As for pensions, HB 303 would appropriate around $1 billion over the biennium to meet the actuarial required contribution, or ARC, for the Kentucky Teachers’ Retirement System without using bonding. It would fund the Kentucky Retirement Systems’ state employees’ nonhazardous pension plan at Bevin’s recommendation of the ARC of $60 million in the first year and around $70 million in the second year of the biennium plus an extra $44.7 million in each of the next two fiscal years.
Bevin has proposed funding the ARC plus the additional $90 million or so over the biennium for the state employee system with help from what are called “contingent appropriations,” which are contingent upon revenues that exceed certain budget expectations. He also proposed using those same type of appropriations to help fund KTRS pensions, and recommended transferring $500 million over the biennium from the state public employees’ health insurance fund to a “permanent fund” to help secure future pensions. The permanent fund is not included in the House proposal.
Absent from the House plan is a $100 million bond pool for workforce development proposed by Bevin. HB 303 would, however, provide over $32 million over the biennium for a proposed Work Ready Kentucky Scholarship Program for community college students and provide a funding mechanism to provide state need-based college scholarships to another 35,000 students.
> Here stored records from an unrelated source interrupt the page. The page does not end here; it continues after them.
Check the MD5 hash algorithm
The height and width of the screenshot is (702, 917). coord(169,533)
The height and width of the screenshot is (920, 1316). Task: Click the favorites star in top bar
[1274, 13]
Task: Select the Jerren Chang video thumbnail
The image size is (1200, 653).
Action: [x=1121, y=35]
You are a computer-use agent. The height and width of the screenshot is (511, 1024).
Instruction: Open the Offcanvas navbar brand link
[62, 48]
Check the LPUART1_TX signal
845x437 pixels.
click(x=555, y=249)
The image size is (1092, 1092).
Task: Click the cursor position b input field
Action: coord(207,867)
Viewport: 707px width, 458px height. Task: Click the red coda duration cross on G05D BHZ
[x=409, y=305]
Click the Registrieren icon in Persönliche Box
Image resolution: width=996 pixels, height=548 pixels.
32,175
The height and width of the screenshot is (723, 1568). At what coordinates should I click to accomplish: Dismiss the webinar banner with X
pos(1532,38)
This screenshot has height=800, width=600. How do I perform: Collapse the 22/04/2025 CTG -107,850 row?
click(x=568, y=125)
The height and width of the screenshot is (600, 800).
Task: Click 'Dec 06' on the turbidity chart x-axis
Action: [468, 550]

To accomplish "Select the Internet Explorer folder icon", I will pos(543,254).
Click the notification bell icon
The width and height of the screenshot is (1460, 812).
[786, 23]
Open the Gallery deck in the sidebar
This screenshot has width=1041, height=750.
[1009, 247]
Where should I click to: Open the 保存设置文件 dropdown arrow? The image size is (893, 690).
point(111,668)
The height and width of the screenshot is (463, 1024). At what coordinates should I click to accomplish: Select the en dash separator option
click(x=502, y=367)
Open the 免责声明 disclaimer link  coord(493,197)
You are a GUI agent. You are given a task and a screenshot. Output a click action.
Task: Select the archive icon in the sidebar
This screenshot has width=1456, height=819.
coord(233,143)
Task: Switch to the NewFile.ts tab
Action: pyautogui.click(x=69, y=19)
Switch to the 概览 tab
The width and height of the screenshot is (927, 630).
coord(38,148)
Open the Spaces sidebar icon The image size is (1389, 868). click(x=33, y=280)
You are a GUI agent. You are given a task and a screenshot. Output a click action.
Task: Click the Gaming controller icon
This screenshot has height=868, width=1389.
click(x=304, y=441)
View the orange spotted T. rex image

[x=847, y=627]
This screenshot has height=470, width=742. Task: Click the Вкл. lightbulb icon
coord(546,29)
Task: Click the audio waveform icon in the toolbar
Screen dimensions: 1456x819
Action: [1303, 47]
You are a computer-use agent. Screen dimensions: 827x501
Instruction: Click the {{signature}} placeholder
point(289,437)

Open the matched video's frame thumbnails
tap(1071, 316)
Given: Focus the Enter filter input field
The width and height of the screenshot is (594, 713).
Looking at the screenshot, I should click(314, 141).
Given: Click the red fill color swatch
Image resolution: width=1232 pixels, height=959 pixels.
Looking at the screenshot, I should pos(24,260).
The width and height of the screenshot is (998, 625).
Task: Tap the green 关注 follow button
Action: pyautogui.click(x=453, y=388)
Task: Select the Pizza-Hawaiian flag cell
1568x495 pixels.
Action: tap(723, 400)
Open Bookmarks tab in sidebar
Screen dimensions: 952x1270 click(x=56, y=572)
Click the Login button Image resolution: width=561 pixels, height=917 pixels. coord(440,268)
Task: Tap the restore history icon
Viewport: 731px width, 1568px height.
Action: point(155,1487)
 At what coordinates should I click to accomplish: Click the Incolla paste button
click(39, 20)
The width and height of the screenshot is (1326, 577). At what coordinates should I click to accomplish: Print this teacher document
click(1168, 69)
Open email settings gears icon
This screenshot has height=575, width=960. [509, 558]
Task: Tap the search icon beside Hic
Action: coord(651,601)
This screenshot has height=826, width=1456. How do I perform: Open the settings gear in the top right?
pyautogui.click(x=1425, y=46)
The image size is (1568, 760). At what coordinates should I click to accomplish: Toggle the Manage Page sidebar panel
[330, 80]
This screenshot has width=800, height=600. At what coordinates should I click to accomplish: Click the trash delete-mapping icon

HB 303 agrees with Bevin’s proposal to provide raises for state social workers, corrections workers and Kentucky State Police Troopers. It would also beef up salaries for the state’s Commercial Vehicle Enforcement officers.
A summary of HB 303 provided to the House budget committee before it approved the bill Tuesday night states that the House budget plan carries less debt than Bevin’s plan. Total debt in Bevin’s plan, according to the summary, is $624.6 million, $460.2 million which would be supported by the state. HB 303 would reduce that proposed debt to $548.6 million, with $384.2 million supported by the state General Fund, with $283 million left in the state rainy day fund at the end of fiscal year 2018.
HB 303 emerged from the House budget committee with the support of most House Majority members. Most if not all members of the House Minority members on the committee passed on their vote on HB 303 in committee, with many saying that they agreed with parts of the bill but needed more time to review the proposal.
Rep. Steven Rudy, R- Paducah, who has filed a floor amendment that would make several changes to HB 303, said in committee that he is pleased HB 303 doesn’t propose bonding to fund pensions.
“That seems like an easy fix but I think the governor made it clear—he’s not going to sign any bill with bonding, borrowing from the future, and I really appreciate you guys refusing to give in to that temptation,” said Rudy.
Rand said that while HB 303 would adopt many of the cuts and supports proposed by Bevin it also would set “a few goals” that he said he believes HB 303 can meet.
“They are (to) invest in education, and this budget would invest in education heavily; to pay 100 percent of the (pension) ARC, and this budget will pay 100 percent of the ARC; that it will lower debt below what the governor has proposed, and it will have the highest Budget Reserve Trust Fund in the history of the Budget Reserve Trust Fund—this budget will contain all of those,” said Rand.
HB 303 is expected to be brought to the House floor for a vote by all members this afternoon.